• Текст для упражнения
◆ ◆ ◆ ◆ ◆
Долгие годы Антонов добивался устройства кузницы для слесарной работы. Наконец в 1900 году "с высочайшего разрешения" устройство ее было допущено. Товарищи сами воздвигли для этого целое здание на большом дворе цитадели, по которому я и другие некогда шли в карцер, в таинственное здание, похожее на засте-{146}нок... А теперь с 1893 года в этом прежнем застенке, в его 10 камерах, бодро работали 15-20 человек, и под конец мужчин в мастерских почти не запирали. Широкий, прежде столь пустынный и казавшийся зловещим коридор старой тюрьмы был завален теперь досками для всевозможных столярных поделок.
В кузнице товарищи сами сложили горн, и работа кипела, выпуская впоследствии всевозможные изделия: бритвы, ножи, столярные инструменты, щипцы для сахара, изящные топорики и т. п. Антонов уверял, что он может смастерить даже механизм для моторной лодки и сделать для меня фортепьяно.
Огородничество у нас процветало. По каталогам мы выписывали семена всевозможных овощей и цветов. Последних мы развели до 450 видов, и в этом особенно отличался Лукашевич, с детства большой знаток цветов и любитель ботаники. А для овощей в одном из огородов однажды нами была устроена даже выставка: на широком помосте, декорированном простынями с цветными перехватами, фигурировали многофунтовые брюквы Лукашевича, томаты Попова, гигантский лук Антонова, моя клубника, розы Василия Ивановича и пр. Посетителями были сами заключенные, комендант Гангардт и доктор. Выписывая семена, Лукашевич во внимание к курильщикам, страдавшим без табака, получил контрабандно под латинским названием Nicotiana отличный сорт табака, а потом семена махорки. Когда растения выросли, листья собрали, подвергли брожению, и началось курение сначала втихомолку, а потом в открытую. За отсутствием спичек мы прошли все стадии, которые человечество проходило в истории добывания огня: Новорусский устроил прибор для добывания его путем трения, однако вертящийся стержень дымился, но искры не давал; Суровцев предложил кремень и огниво, он жег где-то тряпочки, снабжая публику трутом, а кремния было сколько угодно в почве огородов; из лучинки и серы он приготовлял также сернички. Начальство, обеспокоенное дымом и табачным запахом, старалось легализовать курение. В 1896 году при посещении тюрьмы министром внутренних дел Горемыкиным доктор {147} Безроднов замолвил словечко о табаке как предохранительном средстве против цинги, и табак был допущен.
◆ ◆ ◆ ◆ ◆
• Исходные данные
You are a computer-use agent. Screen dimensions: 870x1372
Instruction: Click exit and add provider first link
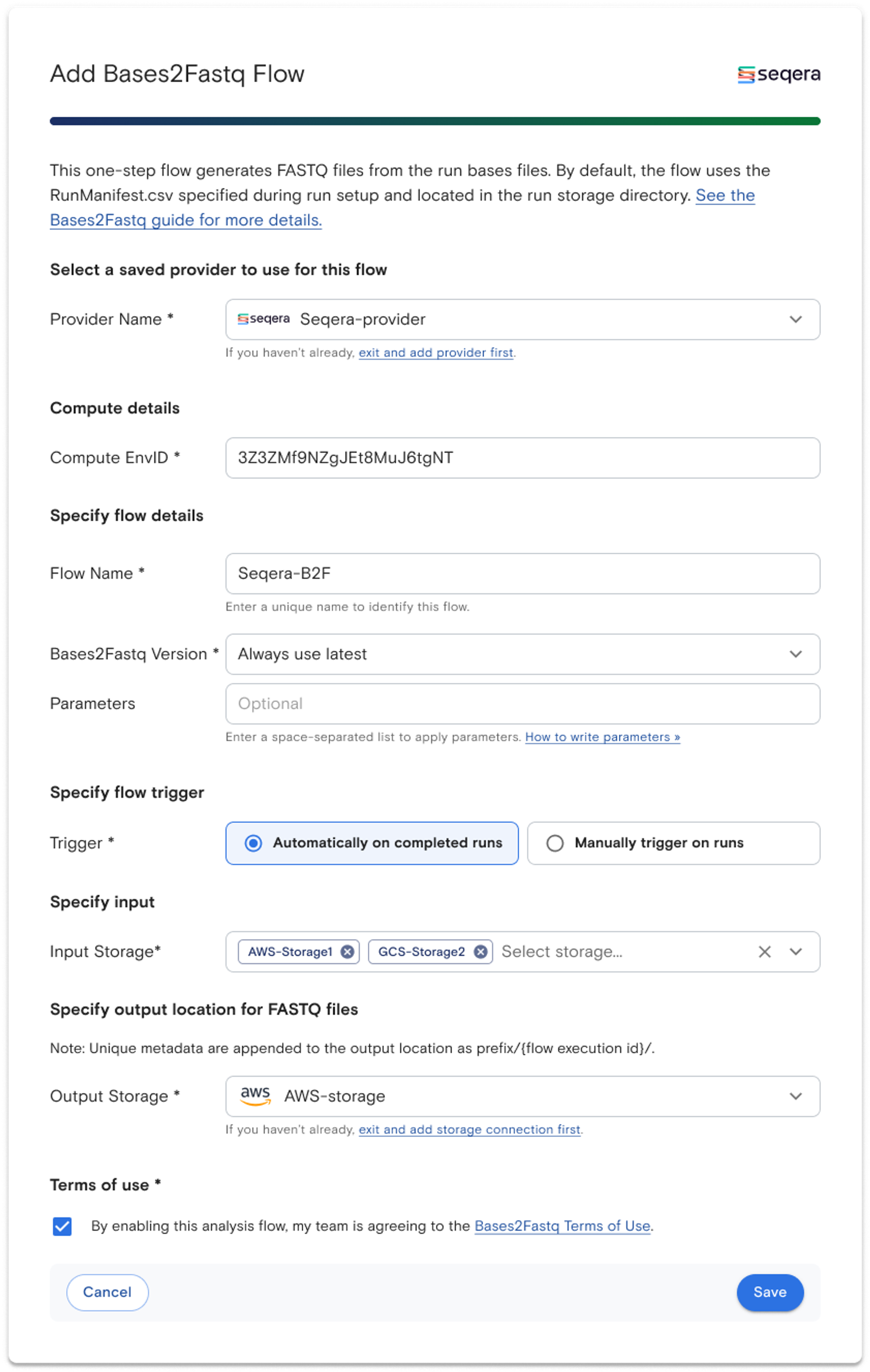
◆ ◆ ◆ ◆ ◆
• Задания
- A) Перепишите дословно отрывок текста от слов «Долгие годы Антонов» до слов «всевозможных столярных поделок.» включительно.
- B) Перечислите все изделия, которые, согласно тексту, выпускала кузница.

• Ответы по порядку
- A)
Долгие годы Антонов добивался устройства кузницы для слесарной работы. Наконец в 1900 году "с высочайшего разрешения" устройство ее было допущено. Товарищи сами воздвигли для этого целое здание на большом дворе цитадели, по которому я и другие некогда шли в карцер, в таинственное здание, похожее на засте-{146}нок... А теперь с 1893 года в этом прежнем застенке, в его 10 камерах, бодро работали 15-20 человек, и под конец мужчин в мастерских почти не запирали. Широкий, прежде столь пустынный и казавшийся зловещим коридор старой тюрьмы был завален теперь досками для всевозможных столярных поделок.

- B) Бритвы, ножи, столярные инструменты, щипцы для сахара, изящные топорики.